Anti-inflammatory treatment with FTY720 starting after onset of symptoms reverses synaptic and memory deficits in an AD mouse model

Therapeutical approaches providing effective medication for Alzheimers disease (AD) patients after disease onset are urgently needed. Repurposing FDA approved drugs like fingolimod (FTY720) for treatment of AD is a promising way to reduce the time to bring such medication into clinical practice. Previous studies in AD mouse models suggested that physical exercise or changed lifestyle can delay AD related synaptic and memory dysfunctions when treatment started in juvenile animals long before onset of disease symptoms.
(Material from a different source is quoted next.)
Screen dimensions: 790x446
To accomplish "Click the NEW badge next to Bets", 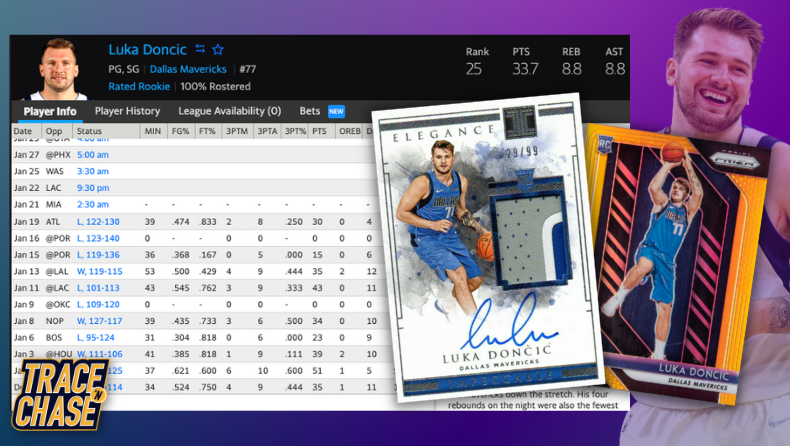I will tap(336, 111).
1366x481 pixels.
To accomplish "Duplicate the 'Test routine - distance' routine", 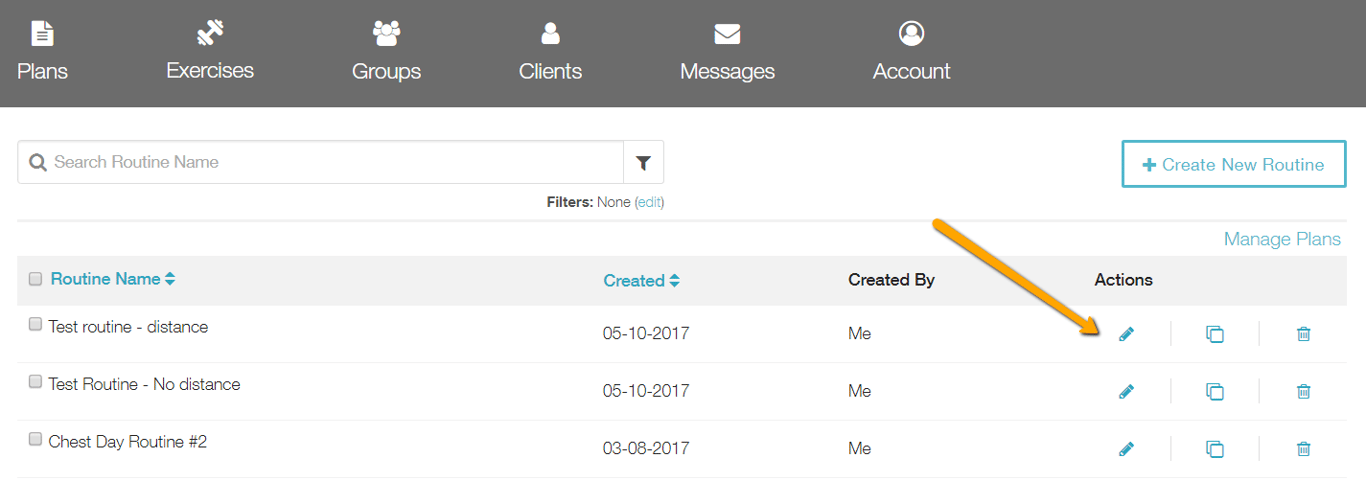I will [x=1215, y=334].
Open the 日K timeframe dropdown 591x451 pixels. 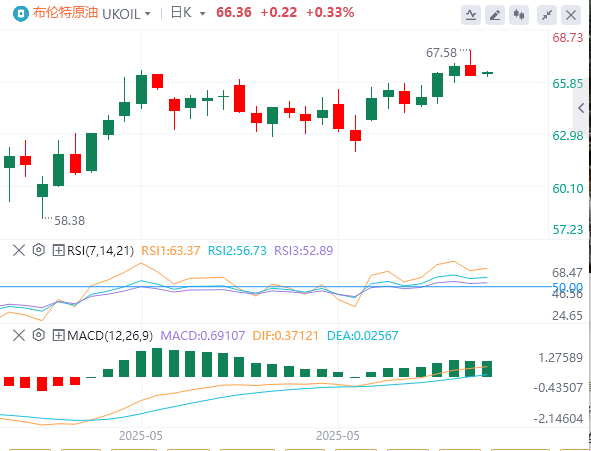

Here, we addressed whether the FDA approved drug fingolimod rescues AD related synaptic deficits and memory dysfunction in an APP/PS1 AD mouse model when medication starts after onset of symptoms (at 5 months). Male mice received intraperitoneal injections of fingolimod for 1-2 months starting at 5-6 months. This treatment rescued spine density as well as long-term potentiation in hippocampal CA1 pyramidal neurons, and ameliorated dysfunctional hippocampus-dependent memory that was observed in untreated APP/PS1 animals at 6-7 months of age. Immunohistochemical analysis with markers of microgliosis (Iba1) and astrogliosis (GFAP) revealed that our fingolimod treatment regime strongly down regulated neuro-inflammation in the hippocampus and cortex of this AD model. These effects were accompanied by a moderate reduction of Aβ accumulation in hippocampus and cortex. Our results suggest that fingolimod, when applied after onset of disease symptoms in an APP/PS1 mouse model, rescues synaptic pathology and related memory performance deficits observed in untreated AD mice, and that this beneficial effect is mediated via anti-neuroinflammatory actions of the drug on microglia and astrocytes.